Monday, August 16, 2021

Molting season

I thought this would be the same pattern as yesterday but it wasn't.  An untidy brown thrasher breakfasted on barkbutter mush.  When I cleaned the pool today, I brought the camera, but there wasn't anything wanting a picture.  

After I got out, life got more interesting.  The usual bees and wasps twitched among the mountain mint flower heads.  A duskywing skipper wanted space on the mountain mint.  Then a black swallowtail wanted some too.  The confused swallowtail also visited plants that weren't blooming or suitable for caterpillars.  Clouds gathered slowly.    

A sidewalk tiger beetle posed, its legs looking impossibly thin.  It had a scary face.  The Argiope's web was a mess and it appeared to have caught something as big as itself.  Skinks basked in the intermittent sunshine or rushed about on important business.  

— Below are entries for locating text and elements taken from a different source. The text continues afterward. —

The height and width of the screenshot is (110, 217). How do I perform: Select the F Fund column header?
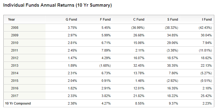pos(105,19)
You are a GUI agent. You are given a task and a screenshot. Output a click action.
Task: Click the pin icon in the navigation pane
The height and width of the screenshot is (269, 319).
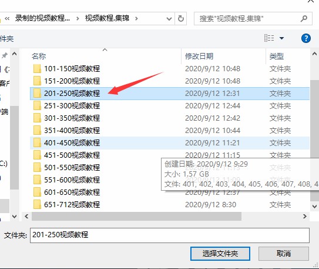5,55
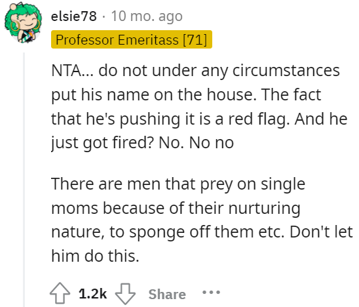Screen dimensions: 359x307
Task: Open the elsie78 username profile link
Action: coord(74,16)
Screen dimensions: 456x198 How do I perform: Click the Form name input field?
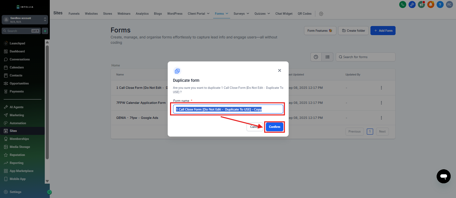tap(228, 109)
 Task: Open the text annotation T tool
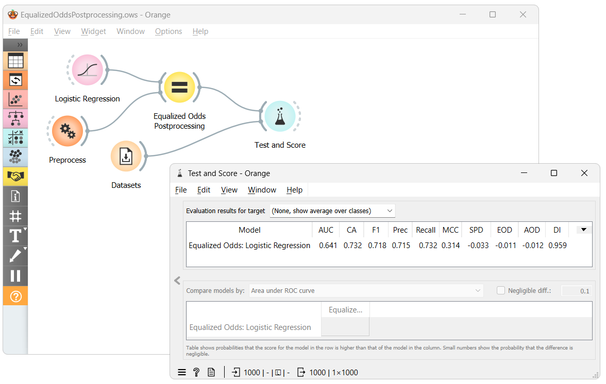click(x=15, y=236)
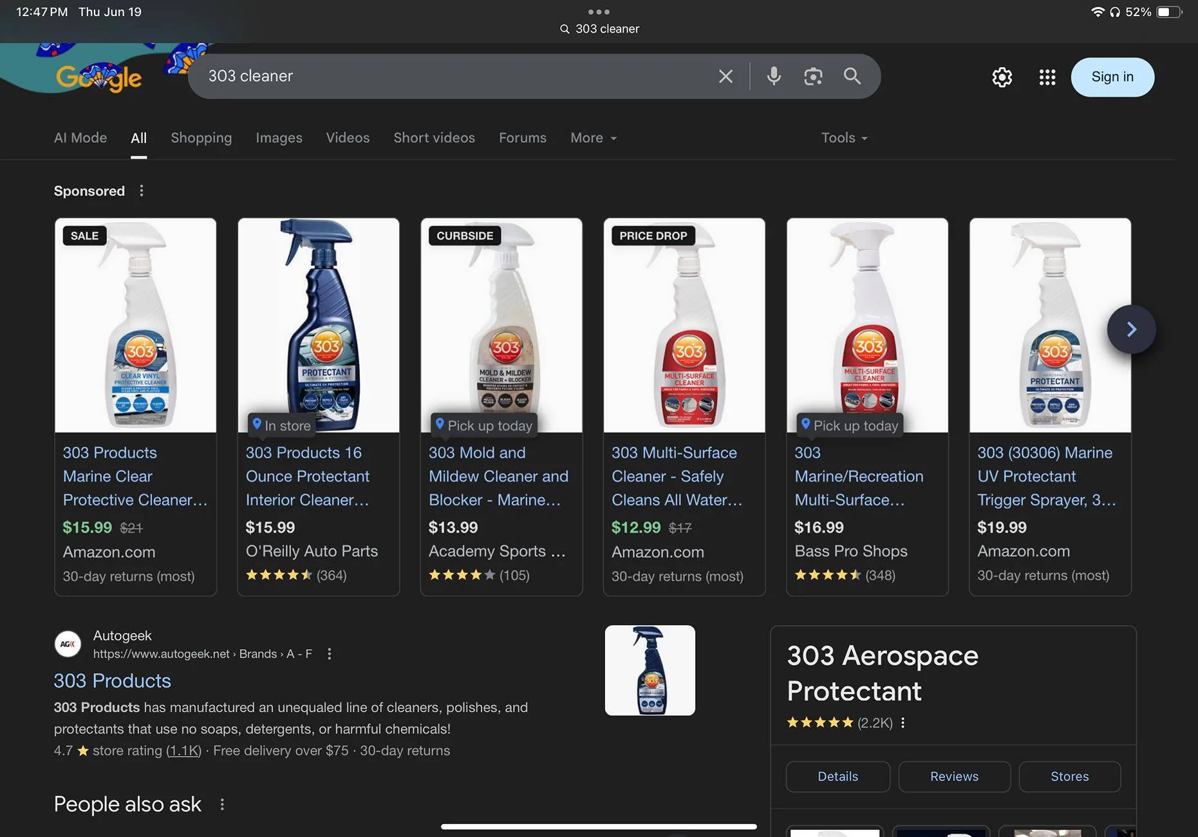
Task: Open People also ask three-dot options
Action: (222, 805)

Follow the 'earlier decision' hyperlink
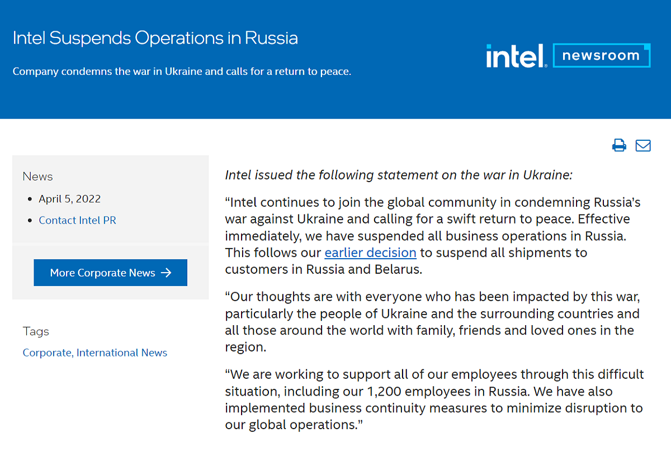click(x=371, y=253)
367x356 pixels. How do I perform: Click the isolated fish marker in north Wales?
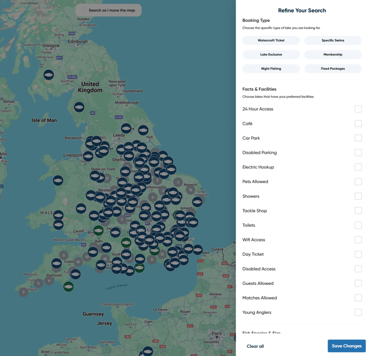58,180
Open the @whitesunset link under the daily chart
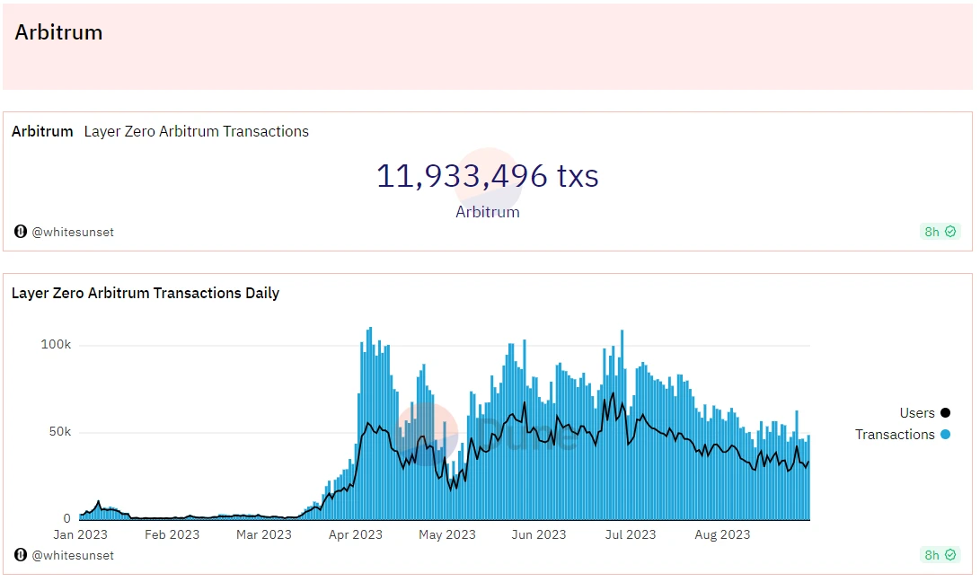 coord(73,555)
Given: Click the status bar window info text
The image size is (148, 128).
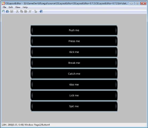Looking at the screenshot, I should pyautogui.click(x=26, y=125).

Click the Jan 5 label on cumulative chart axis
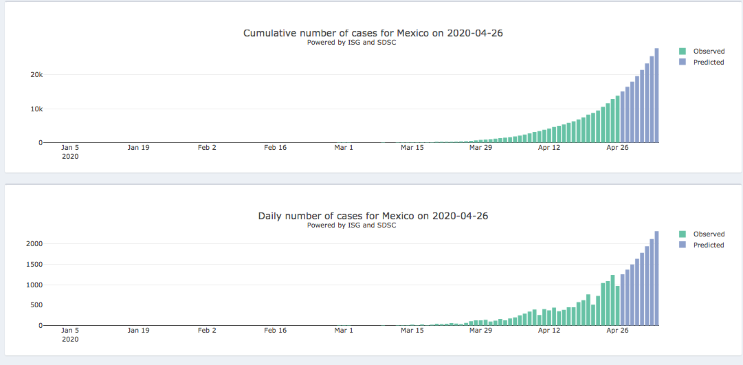tap(70, 147)
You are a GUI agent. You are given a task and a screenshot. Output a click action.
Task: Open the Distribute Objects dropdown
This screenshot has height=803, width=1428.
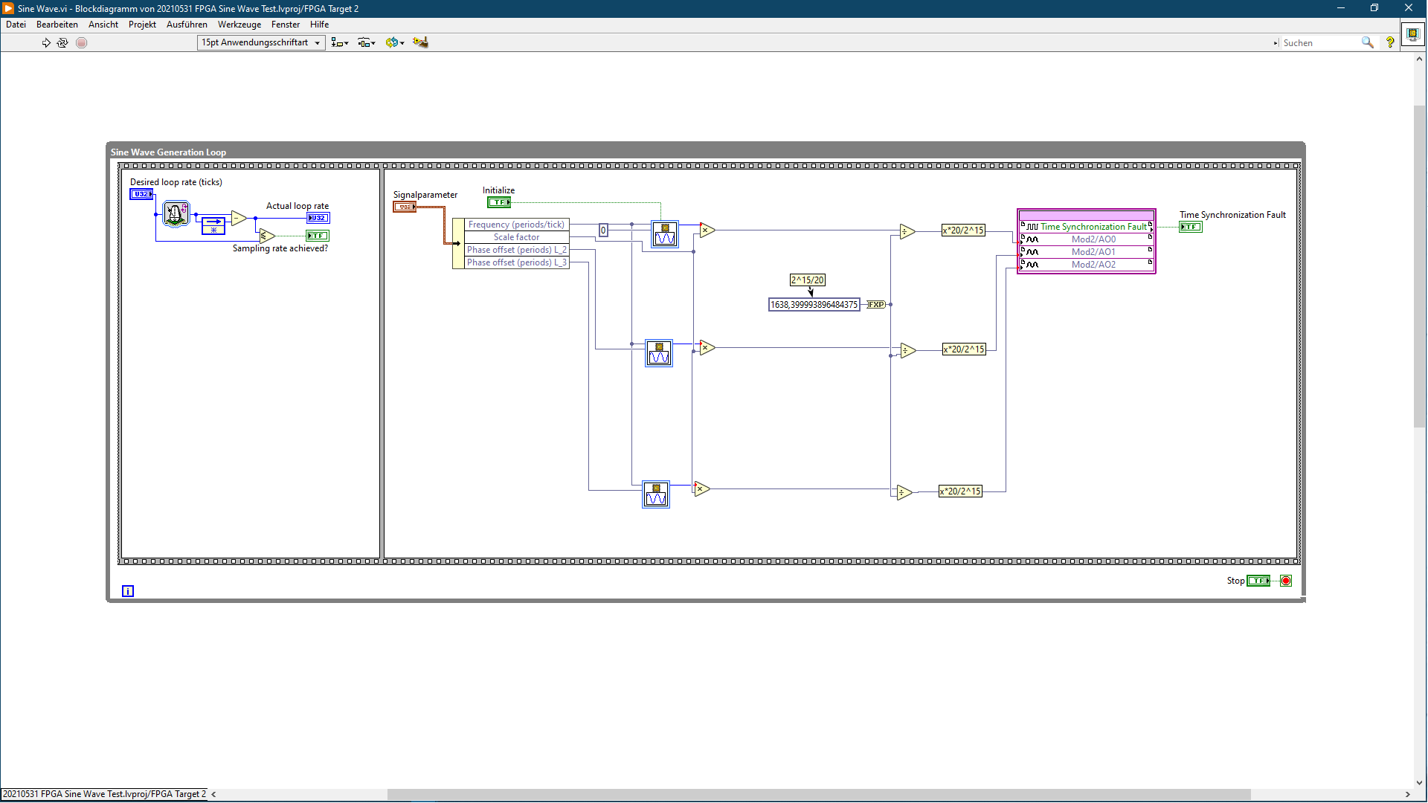pos(366,43)
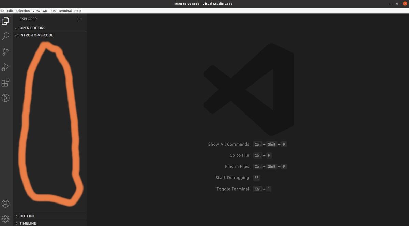The height and width of the screenshot is (226, 409).
Task: Select the Run and Debug icon
Action: (x=5, y=67)
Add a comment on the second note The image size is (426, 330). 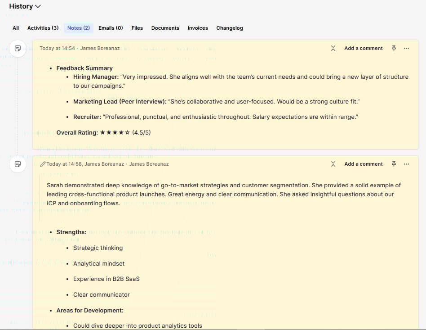point(363,164)

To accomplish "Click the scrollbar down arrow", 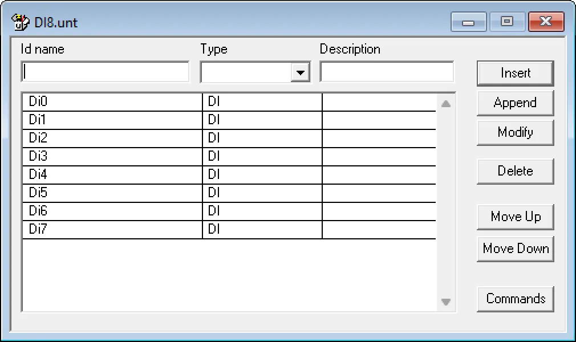I will [446, 302].
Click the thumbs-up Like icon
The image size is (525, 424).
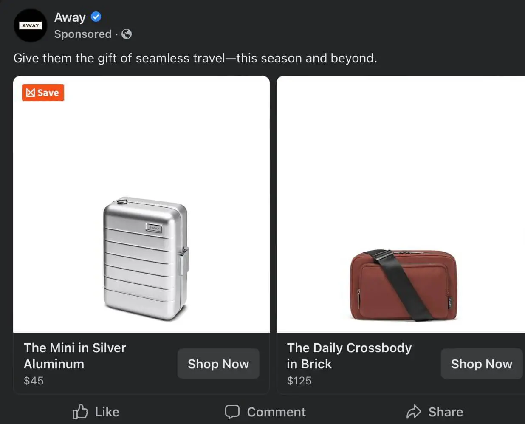pos(80,411)
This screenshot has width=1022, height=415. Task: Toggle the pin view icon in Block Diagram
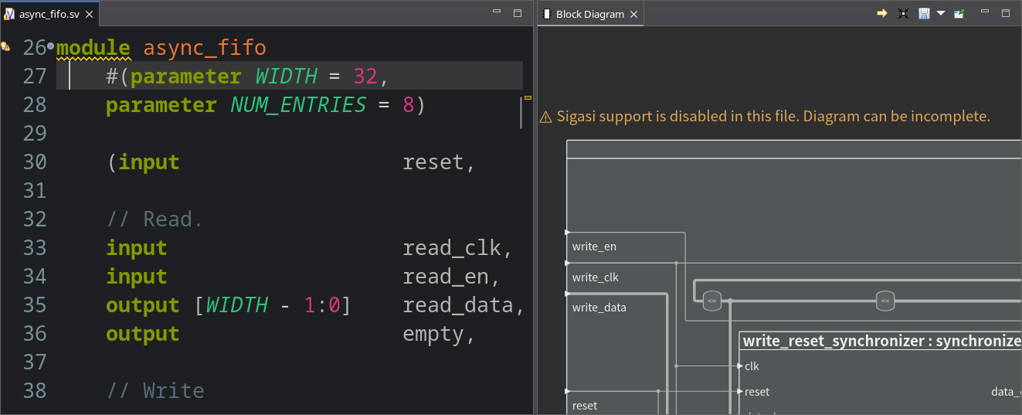point(959,14)
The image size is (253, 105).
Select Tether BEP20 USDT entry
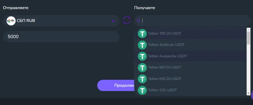tap(190, 67)
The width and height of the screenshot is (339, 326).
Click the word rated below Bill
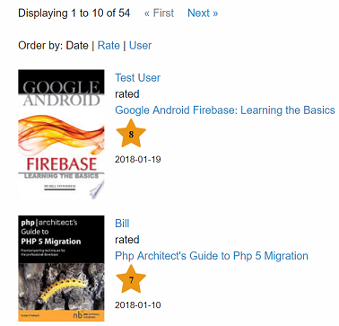127,240
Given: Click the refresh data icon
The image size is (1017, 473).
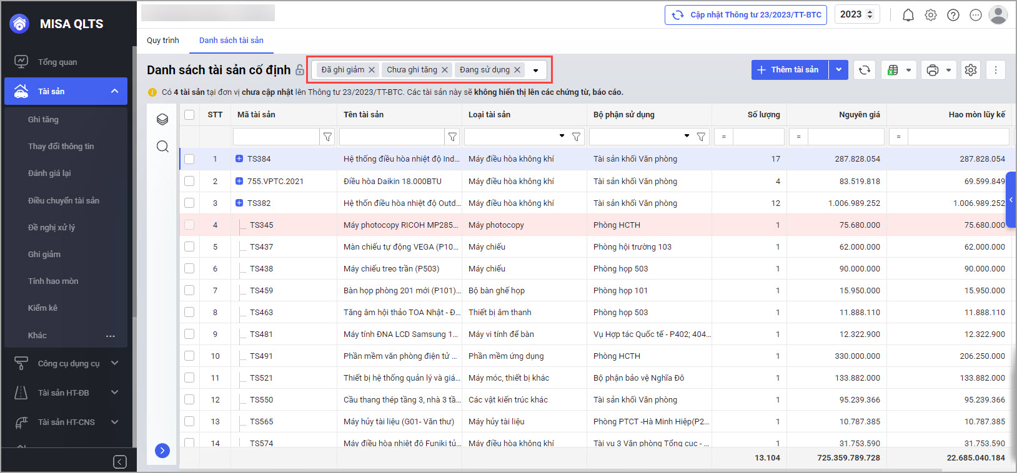Looking at the screenshot, I should pyautogui.click(x=865, y=70).
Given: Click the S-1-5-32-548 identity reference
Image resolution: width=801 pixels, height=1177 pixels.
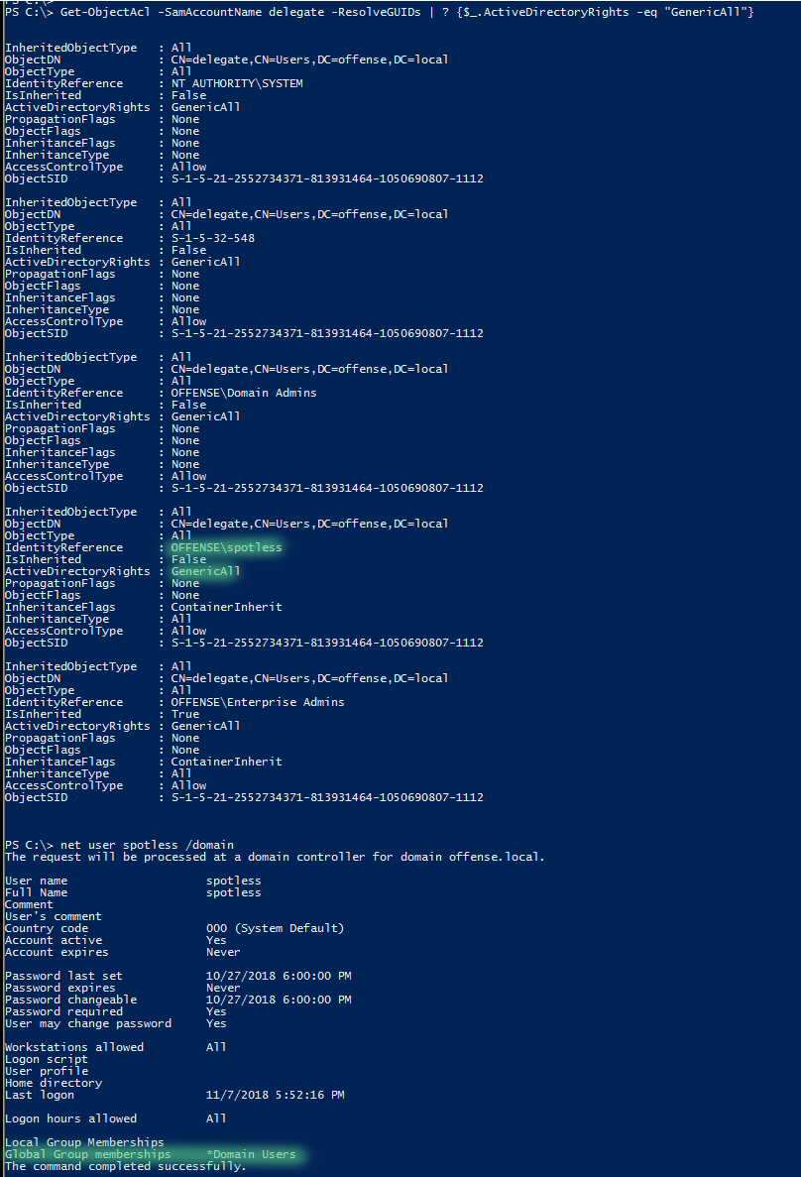Looking at the screenshot, I should click(214, 238).
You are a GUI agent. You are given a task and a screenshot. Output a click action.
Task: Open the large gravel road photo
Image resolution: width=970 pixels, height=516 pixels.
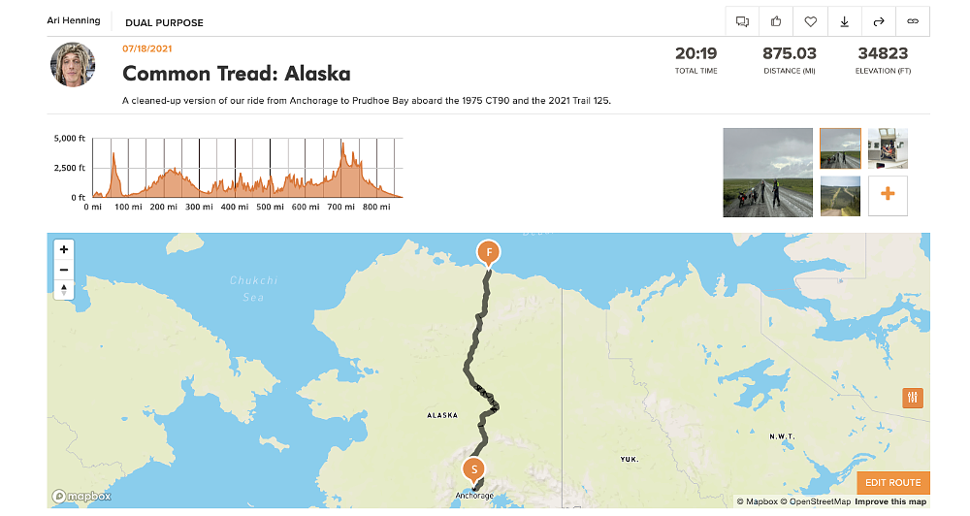point(768,173)
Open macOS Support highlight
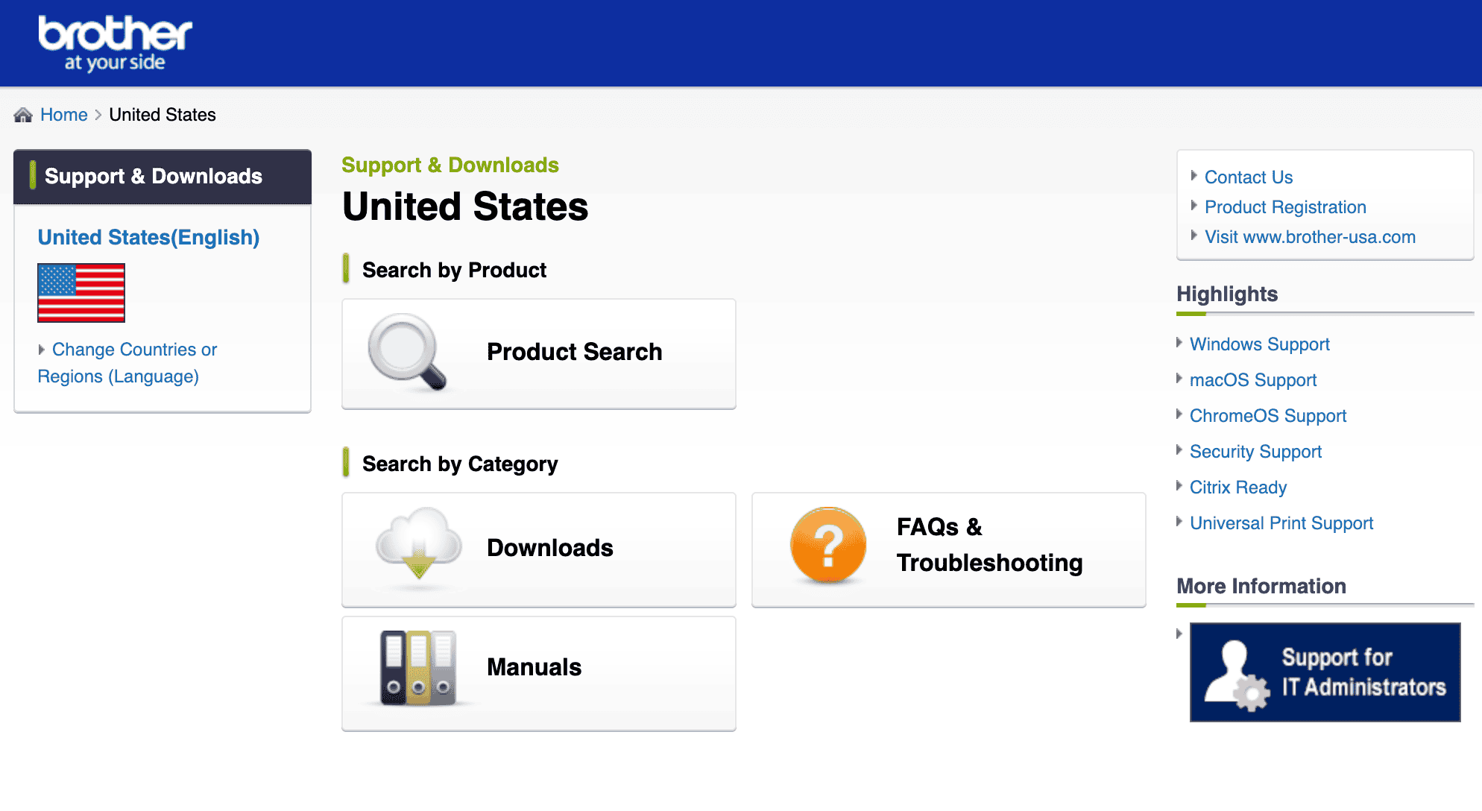The width and height of the screenshot is (1482, 811). click(x=1253, y=380)
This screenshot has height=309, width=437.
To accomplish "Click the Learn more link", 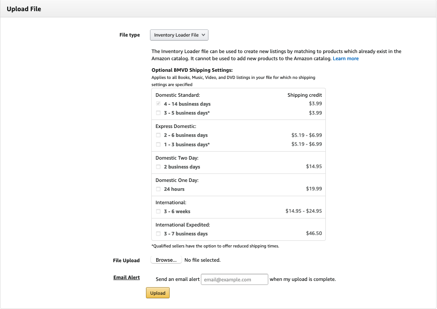I will (345, 58).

Hummers visited the feeder and I saw one on the canna, but I didn't get any photos.  The young bluebirds were enthralled with the fresh block of suet.  One bluebird caught a sawfly larva on the hibiscus!  They are welcome to all of them.  Papa tried to feed another fledgling on our roof, but it was awkward.  Then one fledgling bumped another off the suet.  They finally agreed to share. 

A messy-feathered mockingbird tried to decide whether to visit the feeders.  I think it was a fledgling but it could have been a molting adult.  Thunder rumbled, the camera battery died, and I took those as signs to come in.  A moment later, with a fresh battery, I noticed a beetle on the arm of the chair I'd just been sitting in.  It looked like a weevil of some sort.  I never saw any rain though K said the pavement got wet.